* Work instruction *
The records are to be restated in their entirety, word for word.

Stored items
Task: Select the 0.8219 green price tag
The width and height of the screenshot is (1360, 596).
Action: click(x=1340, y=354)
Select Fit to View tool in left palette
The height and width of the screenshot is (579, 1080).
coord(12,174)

* Answer to the problem *
Task: Select the 0.8219 green price tag
The width and height of the screenshot is (1360, 596).
Action: click(x=1340, y=354)
Select Fit to View tool in left palette
The height and width of the screenshot is (579, 1080).
coord(12,174)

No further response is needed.